Category Archives: San Francisco Maritime National Historical Park

San Francisco History Expo 2011

SF Mint ca. 1900, courtesy the US National Archives

The San Francisco Museum and Historical Society (SFMHS) will be hosting the first San Francisco History Expo on Saturday, February 12 and Sunday, February 13 from 11:00 a.m. to 4:00p.m. at the Old Mint on the northwest corner of 5th and Mission Streets. Admission is free; and over 20 local history organizations will have exhibits, including:

In addition to the exhibits, the Expo will also feature a variety of programs, including: live performances, screenings of historic films, a forum at which authors will read from their recently published histories of San Francisco, displays of art by Frank Alan Zimmerman and by the San Francisco Quilters Guild, and opportunities for visitors to record oral histories and digitize photographs to be posted on the FoundSF website. On Saturday at 2:00 p.m. there will be a Community History Panel featuring Woody LaBounty of the Western Neighborhoods Project, Peter Linenthal and Abby Johnston of the Potrero Hill Archives Project, and Vicky Walker of the Bernal Heights History Project. On Sunday at 2:00 p.m. there will be a presentation on the work of muralist Mona Caron; and at 3:00 p.m. Willy Lizárraga will give a presentation on the history of San Francisco Carnaval.

Kristin Morris, Associate Curator for the SFMHS, points to the SFMHS’s ongoing series of monthly programs in explaining the basis for this collaborative event. This series has provided an opportunity for the SFMHS to partner with variety of local historical organizations, inviting those partners to introduce their work to a larger audience. Now, the SFMHS has invited those same organizations to participate in the Expo in order to further extend their outreach. The SFMHS is providing free admission in the hopes of attracting as many visitors as possible – especially students. By including exhibits by local archival repositories such as the California Historical Society and the San Francisco History Center, the SFMHS also hopes to introduce visitors to venues where they can conduct their own historical research.

The SFMHS plans to continue ongoing renovations to the Old Mint building and to eventually convert that space into museum of  San Francisco history. Because the SFMHS has a limited collection of materials for exhibition, the new museum would involve a collaboration with some of the organizations who will be participating at the Expo. The permanent exhibition would include artifacts on loan from many of those organizations; and some of the organizations will also be invited to curate temporary exhibits.

For more information about the Expo, please call the San Francisco Museum and Historical Society at: (415) 537-1105, extension 100.

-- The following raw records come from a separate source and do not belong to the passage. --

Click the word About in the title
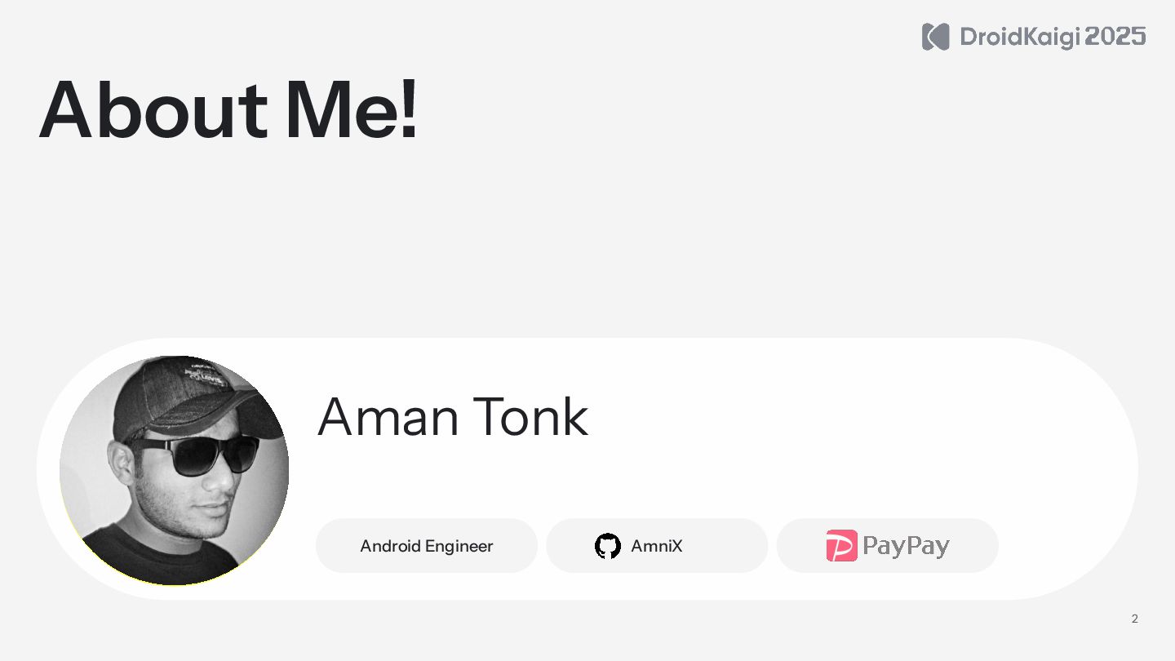The width and height of the screenshot is (1175, 661). point(153,110)
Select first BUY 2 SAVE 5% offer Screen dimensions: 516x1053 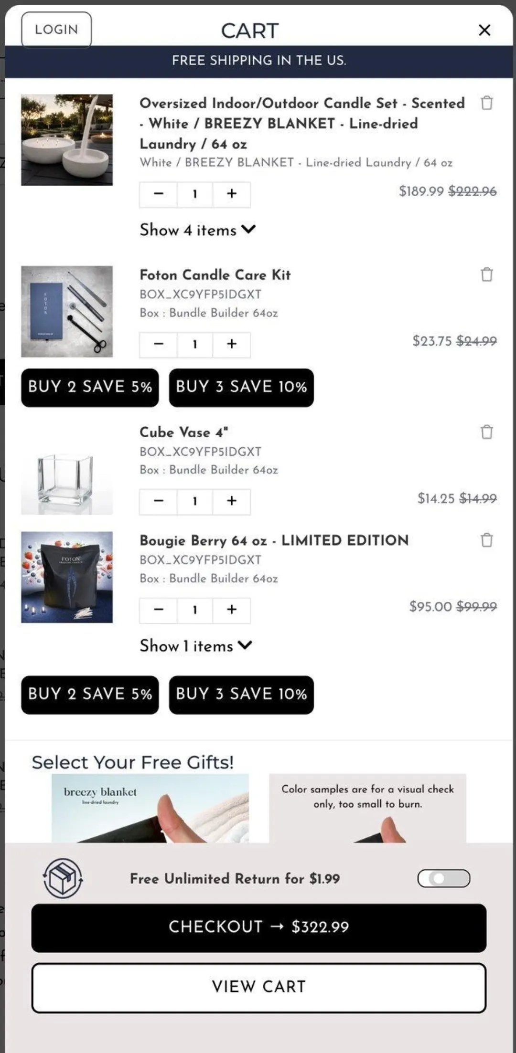90,387
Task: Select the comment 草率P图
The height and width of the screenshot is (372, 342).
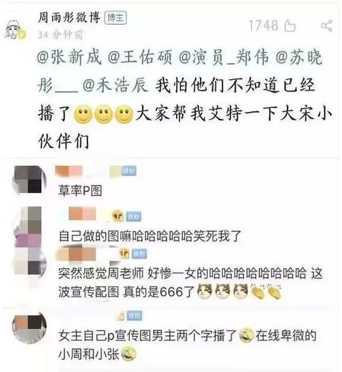Action: (80, 191)
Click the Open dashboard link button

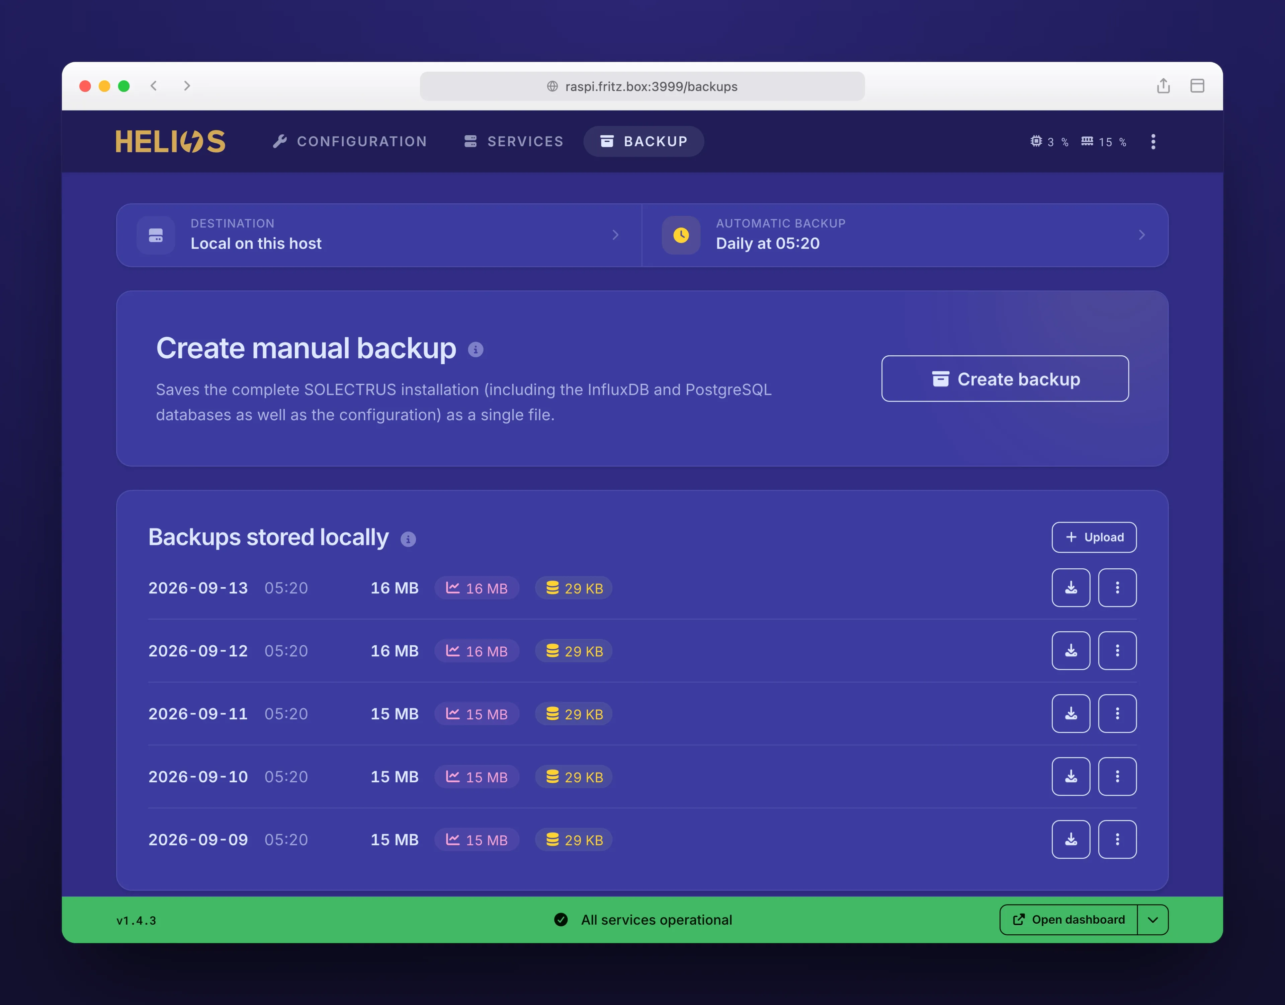pos(1068,920)
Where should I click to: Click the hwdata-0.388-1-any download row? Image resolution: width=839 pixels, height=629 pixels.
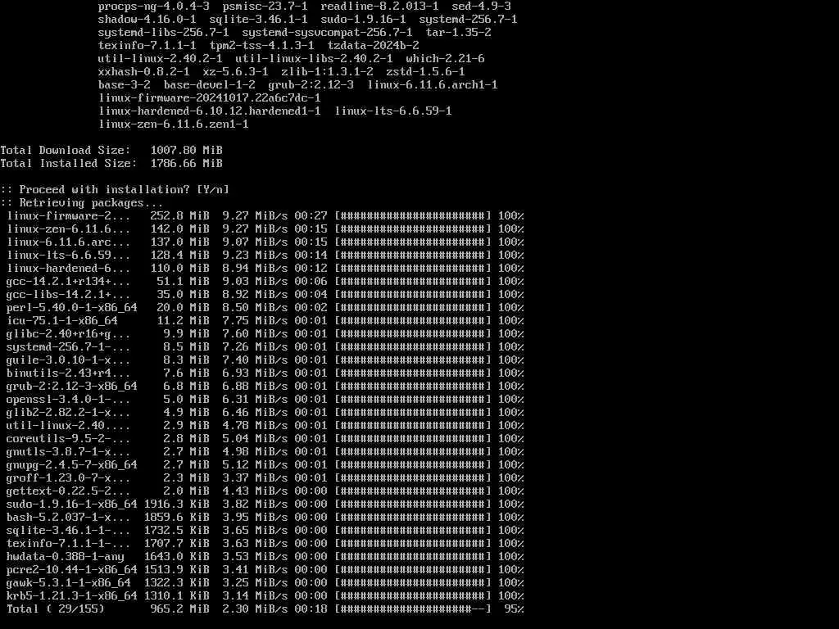(265, 556)
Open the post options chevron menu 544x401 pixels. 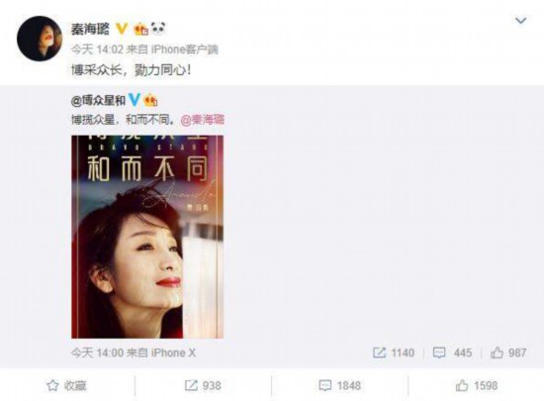click(x=520, y=21)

Filed under Bernal History Project, California Historical Society, San Francisco City Guides, San Francisco History Association, San Francisco History Center, San Francisco Maritime National Historical Park, San Francisco Museum & Historical Society

Searching for Buried Ships

The Steamship California, courtesy the Smithsonian Institution

Scores of Gold Rush-era ships lie buried beneath the streets of San Francisco. LJ Moore’s fascination with these hidden ships has led her to direct a group of writers and artists to develop an audio walking tour, The Armada of Golden Dreams,  that is scheduled to premiere in May 2011.

Moore had been investigating the history of Golden Gate Cemetery in what is now Lincoln Park when she happened across a reference to an 1818 whaling ship, the Candace, that was unearthed at Folsom and Spear Streets in 2005. Doing a search on Google for San Francisco buried ships, she found Ron Filion’s 2000 article and map on the SFGenealogy website. Moore contacted Filion, who was generous in providing further information. Filion especially encouraged Moore to take advantage of the resources at the San Francisco Maritime’s research library, located at Fort Mason – where Moore received valuable assistance. Additional searching on Google led Moore to online resources, such as the image collection at the Bancroft Library at UC Berkeley, the California Digital Newspaper Collection based at UC Riverside, and the online resources of the California Historical Society. Moore conducted interviews with Bill Duffy, owner of the Old Ship Saloon on the corner of Pacific and Battery Streets – the building of which was originally made out of the hull of a ship, the Arkansas. She made use of JSTOR, a database of academic journal articles – one of many databases available for free through the San Francisco Public Library. She also did searches on Google Images and traced images she found interesting back to their online sources.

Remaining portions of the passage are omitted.